The latest warning letter cites issues at two of Cadila’s manufacturing plants in Gujarat, including the Moraiya formulation facility, which accounts for about 40 percent of the company’s total sales in its largest market, the United States, and the Ahmedabad API facility, according to Reuters.
The Moraiya facility was inspected over a year ago by the FDA, and a series of issues involving manufacturing practices were questioned at that time. Cadila chose to keep the results of the inspection from the public. However, in October of this year, Cadila said its remedial work at the facility was complete and the company was awaiting a formal response from the FDA.

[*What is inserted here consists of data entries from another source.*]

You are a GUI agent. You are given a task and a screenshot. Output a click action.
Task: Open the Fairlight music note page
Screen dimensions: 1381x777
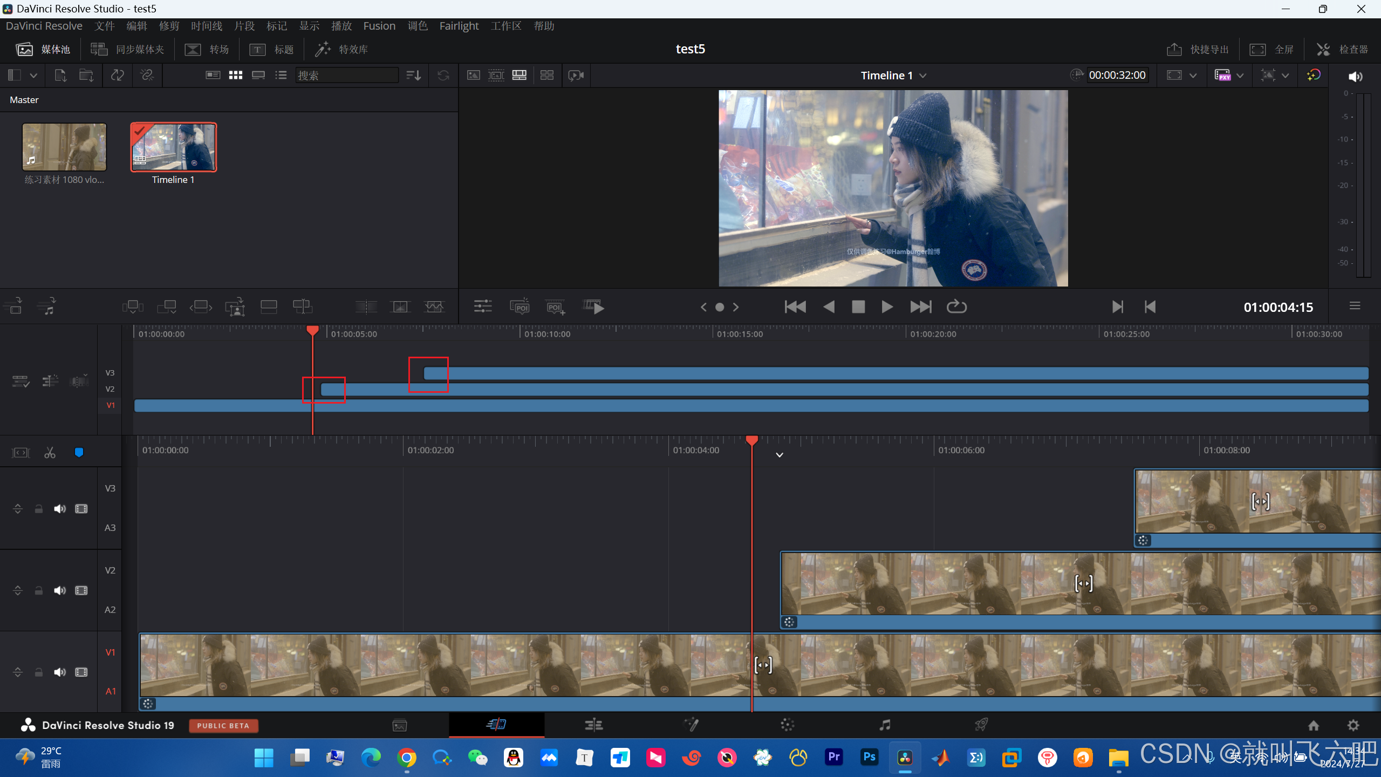[x=885, y=725]
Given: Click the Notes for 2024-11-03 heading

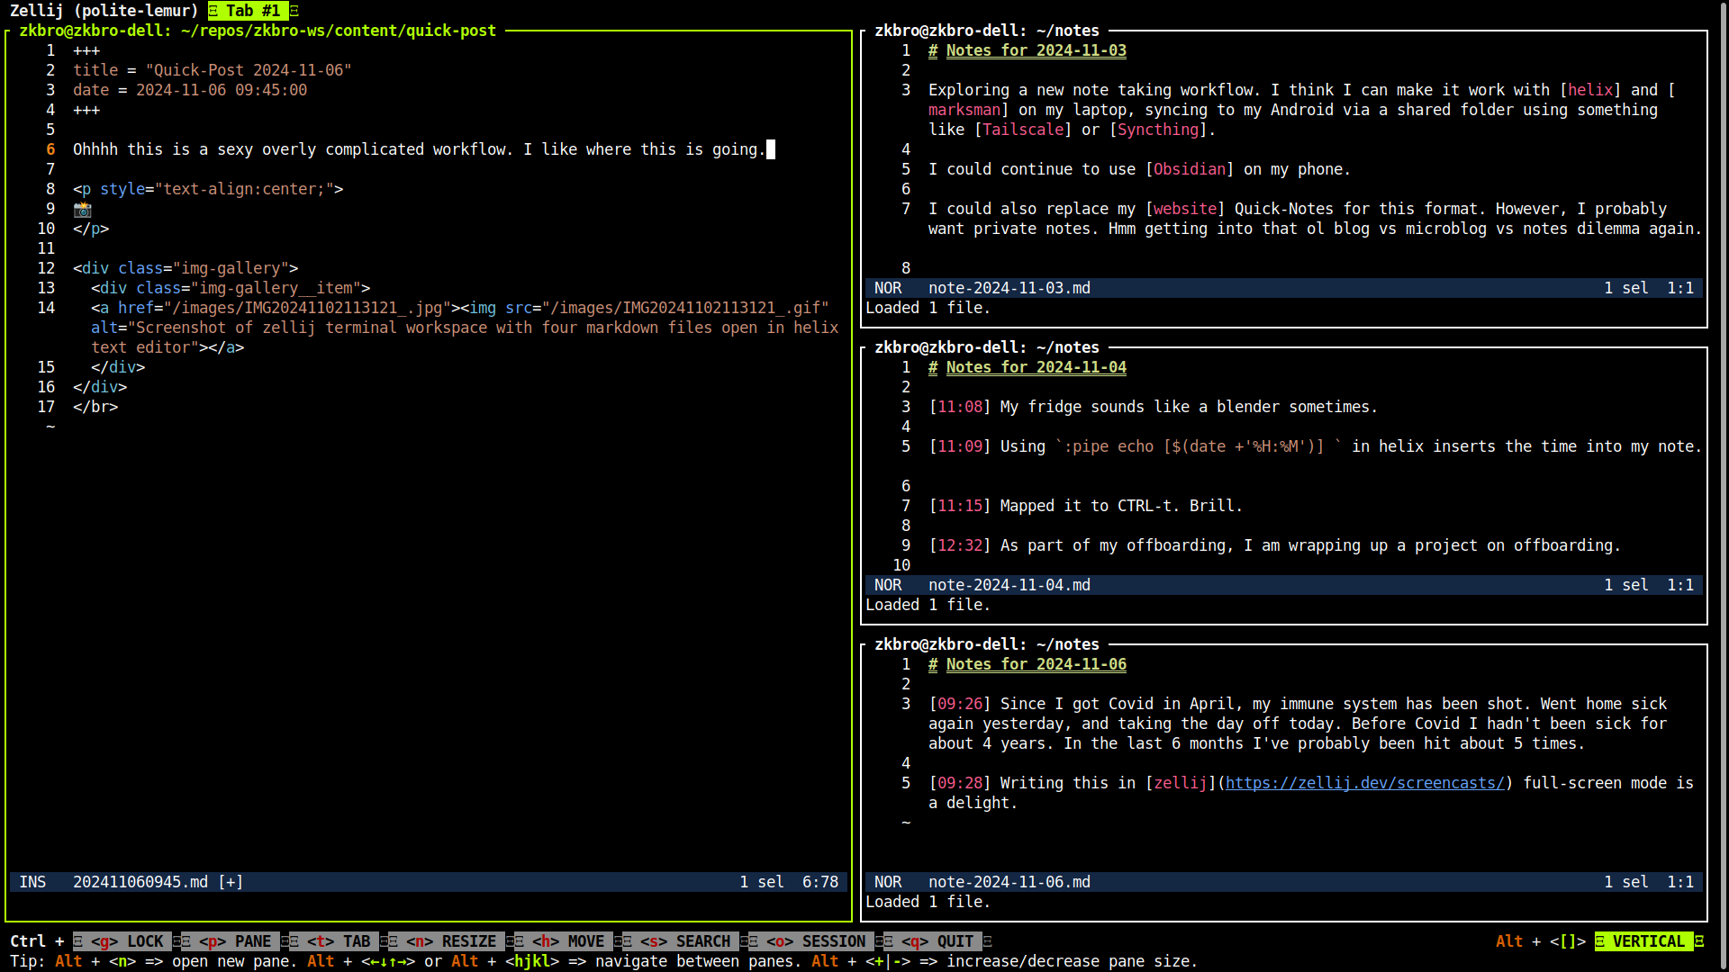Looking at the screenshot, I should 1036,51.
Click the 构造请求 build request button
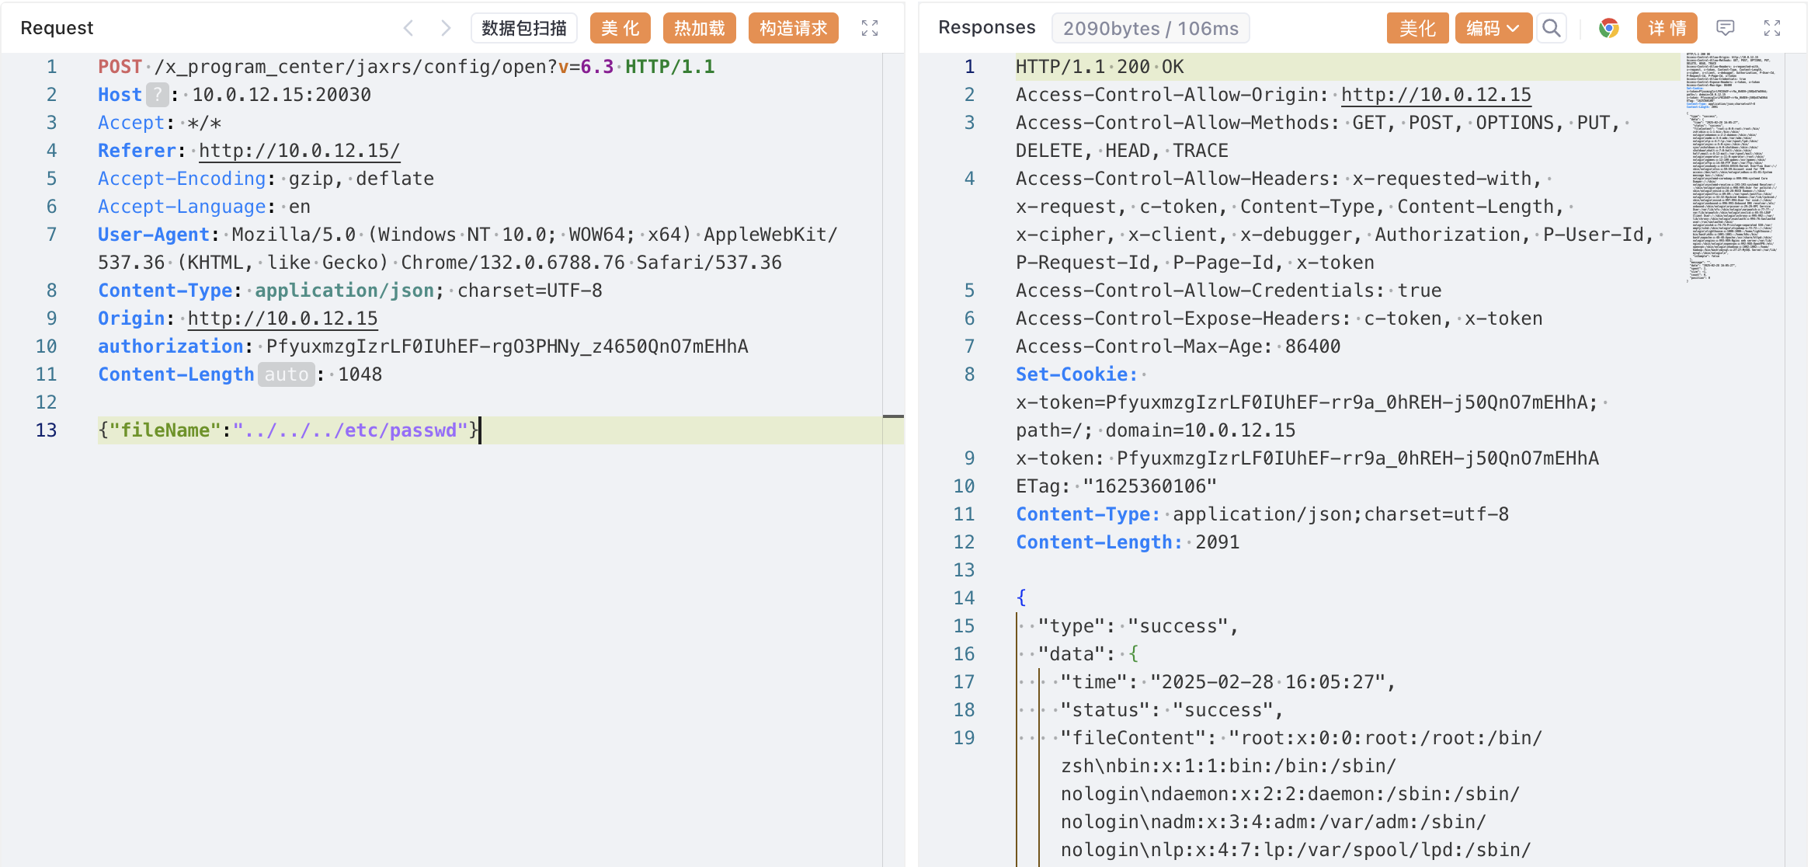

Siddhant Khandekar, an analyst who tracks the company at ICICI Direct Ltd., says the FDA is apparently not satisfied with the remedial work taken by Cadila, and this is the reason for the warning letter. In any case, the FDA response caused Cadila shares plunged as much as 17 percent in intraday trading on Thursday in Mumbai.
In a conference call Thursday, Cadila Managing Director Pankaj Patel told analysts that during the FDA inspection in 2014, the agency found deficiencies with the way the company investigated market complaints about a medicine made there. Patel said a batch of medicine, which was not named, repeatedly failed a manufacturing-related test, so the company stopped producing the product.
As for the Ahmedabad API facility, where Cadila makes raw materials for finished drugs, Patel said the problems identified by the company were being worked on. “We took action including against management at the plant and then we started remediation action, and suspended all activity there,” Patel said. “While the remediation was going on, the FDA inspection occurred, and obviously, those things which were there were found.”
It has been over a year since Cadila has received approval from the FDA for any of its medications made at the Moraiya facility. Sun Pharmaceutical Industries Ltd, India’s largest drug maker, received a similar warning letter earlier in December over issues at its facility at Halol in Gujarat.
In November, Digital Journal reported that the second-largest pharmaceutical manufacturer in India, Dr. Reddy’s Laboratories, had received a warning letter from the FDA. Dr. Reddy’s Laboratories is based in Hyderabad, Telangana, India. The company produces some 190 drug products for India and overseas markets, including the U.S. and Europe.
In October this year, the FDA sent a warning letter to Novartis AG, after the drug maker was found in violation of manufacturing practices in 2014 at two of its India drug-making plants.